• 처리할 행:
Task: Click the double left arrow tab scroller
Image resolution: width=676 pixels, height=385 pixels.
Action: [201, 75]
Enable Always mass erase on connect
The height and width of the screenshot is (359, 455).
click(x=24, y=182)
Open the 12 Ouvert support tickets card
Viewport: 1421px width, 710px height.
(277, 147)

• 작업 지시: 위의 행 전체에서 "pixels"를 모두 "px"로 바꿔 다시 적고, 나머지는 그대로 두세요.

• 결과:
Task: Click the double left arrow tab scroller
Image resolution: width=676 px, height=385 px.
Action: [201, 75]
Enable Always mass erase on connect
The height and width of the screenshot is (359, 455).
click(x=24, y=182)
Open the 12 Ouvert support tickets card
Viewport: 1421px width, 710px height.
(277, 147)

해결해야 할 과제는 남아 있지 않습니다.